Se cumple una semana desde que empezaron los disturbios en Cataluña, a las pocas horas de hacerse pública la sentencia del ‘procés’. La controversia sobre la sentencia ha quedado atrás. Tampoco se ha abierto un debate sobre el indulto ya que la propia sentencia deja la puerta abierta para que el propio Quim Torra mande para casa a los penados, con una rauda interpretación del tercer grado. Los manifestantes no van a sacar a los sediciosos de la cárcel ni lo pretenden. La sentencia ha sido una disculpa para reanudar el pulso de los independentistas por implantar la república catalana, una iniciativa que quedó varada con la fuga de Puigdemont. Si en el otoño de 2017 la desestabilización empezó con las leyes de desconexión, esta vez la estrategia pasa por romper la convivencia en la calle, con el objeto de demostrar que el problema de Cataluña está candente y necesita una solución a través de una negociación entre iguales (gobiernos de España y Cataluña) que dé paso a una separación pactada. El plan puede parecer delirante, pero ya lo dijo la sentencia del Tribunal Supremo, toda la revuelta de 2017 fue fruto de una «ensoñación». Dormidos o despiertos, la amenaza es tan real como los adoquines que lanzan los manifestantes a la Policía. Por no hablar de las motosierras.

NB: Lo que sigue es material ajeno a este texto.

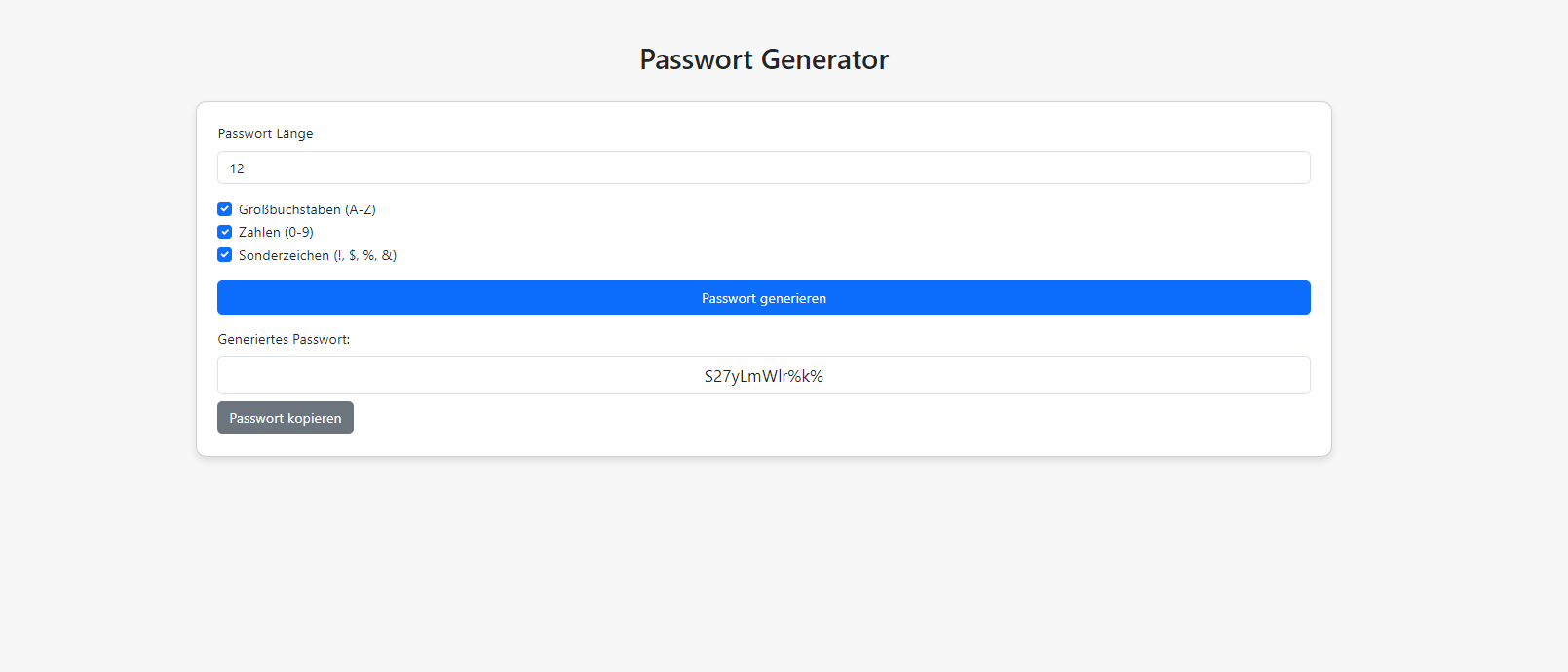Click the Generiertes Passwort label
The image size is (1568, 672).
[x=284, y=339]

Es evidente la connivencia de la Generalitat con los manifestantes que convierten las calles del ensanche de Cerdá en un campo de batalla. La negativa de Quim Torra a condenar la violencia es la mejor prueba. El problema para repetir la experiencia del otoño de 2017 no está en lo que ocurra en la calle sino en la división del nacionalismo en las instituciones. En el último pleno del Parlament, Quim Torra dijo que convocaría otro referéndum de autodeterminación antes de que acabe la legislatura, y el portavoz de ERC le replicó de una forma desabrida. Es probable que una propuesta de ese tipo fracasara en el propio Parlament.
Lo que está en juego en las calles de Cataluña no es la vuelta de la DUI (Declaración Unilateral de Independencia), sino la degradación de la convivencia, el ninguneo de las instituciones, la desestabilización política que tendrá su primera expresión en las elecciones generales. Los pronósticos de las encuestas del mes de septiembre han quedado desfasados. Si esta semana se mantienen los altercados, el Gobierno de Sánchez tendrá que dar una respuesta para evitar que en la campaña lo motejen de pusilánime. Y la verdad, Sánchez de pusilánime no tiene ni un pelo.